In Goo's literary take on the K-drama meets rom-com, 17-year-old Desi Lee is super-smart and uber-motivated...but so terrible at flirting that she's never dated anyone. Finding herself wanting to experience romance for the first time, she turns to her father's favorite K-dramas for inspiration. Soon she has created the "K Drama Steps To True Love" an intensive 24-step course of action to help her bag the new boy in school, the handsome and mysterious artist Luca Drakos. Desi begins applying her academic standard of perfection to the program to a comically absurd degree... think coordinated boat rescues, fake car crashes and juicy love triangles.
But underneath the hilarious and outlandish romance there are more serious themes, too. Goo doesn't just let Desi lie and cheat her way to the elusive perfect boyfriend without some serious consequences, and in fact, she calls into question the very idea that every teen needs to experience a romantic relationship in the first place—something that most YA seems to ignore in favor of grandiose love stories that are fun to read, but not always true to life.
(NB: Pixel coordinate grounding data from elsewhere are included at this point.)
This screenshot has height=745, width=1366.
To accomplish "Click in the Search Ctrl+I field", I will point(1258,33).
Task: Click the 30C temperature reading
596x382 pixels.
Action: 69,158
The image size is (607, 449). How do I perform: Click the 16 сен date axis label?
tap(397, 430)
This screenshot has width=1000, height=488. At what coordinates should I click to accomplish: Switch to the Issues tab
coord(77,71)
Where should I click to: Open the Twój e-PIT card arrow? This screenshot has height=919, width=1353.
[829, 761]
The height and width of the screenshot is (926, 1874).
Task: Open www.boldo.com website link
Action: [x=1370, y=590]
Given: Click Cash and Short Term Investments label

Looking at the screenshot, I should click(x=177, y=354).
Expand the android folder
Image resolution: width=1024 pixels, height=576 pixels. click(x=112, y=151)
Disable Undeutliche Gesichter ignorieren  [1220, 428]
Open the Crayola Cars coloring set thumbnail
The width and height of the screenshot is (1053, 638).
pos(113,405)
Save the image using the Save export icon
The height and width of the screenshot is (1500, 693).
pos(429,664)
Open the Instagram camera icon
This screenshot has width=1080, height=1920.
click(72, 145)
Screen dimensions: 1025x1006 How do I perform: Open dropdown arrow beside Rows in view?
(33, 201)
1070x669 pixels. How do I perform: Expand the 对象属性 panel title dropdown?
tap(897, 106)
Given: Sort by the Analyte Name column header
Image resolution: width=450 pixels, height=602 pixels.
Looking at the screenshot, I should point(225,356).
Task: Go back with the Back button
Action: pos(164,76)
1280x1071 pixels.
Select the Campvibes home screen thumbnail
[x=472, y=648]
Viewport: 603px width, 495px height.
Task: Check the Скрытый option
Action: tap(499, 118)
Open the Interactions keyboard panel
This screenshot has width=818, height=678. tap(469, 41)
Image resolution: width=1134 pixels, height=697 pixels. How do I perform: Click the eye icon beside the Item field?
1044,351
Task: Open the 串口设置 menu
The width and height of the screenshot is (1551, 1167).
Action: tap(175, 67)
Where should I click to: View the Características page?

"I often go on this rant about the 'romantic master narrative' in American culture. The idea that everyone wants to date in high school, and in adulthood, until they find 'The One.' But there are so many other romantic trajectories," she says. "And most of the women I am friends with, and the girls I grew up with, were super awkward teens, or late-bloomers, and many of us didn’t feel comfortable dating. And those stories, those experiences, are often buried by the aspirational teen dramas. So while Desi does end up dating someone in high school, I wanted her emotional journey, the maturity needed to get there, to feel realistic to readers who don’t find dating or finding a boyfriend [or] girlfriend as easy to access."
"The idea that everyone wants to date in high school, and in adulthood, until they find 'The One.' But there are so many other romantic trajectories."
And that reality, and the life-changing results of Desi's project, is tinged with a journey to self-love and acceptance; and a big part of the way that Desi finally gets there is through her relationship with her parents. Both her connection to her late mother and her Appa, who she is very close to, are explored at length throughout the narrative. While parents aren't always a key factor in young adult novels, for Goo, these connections were an essential part of the story she was trying to tell.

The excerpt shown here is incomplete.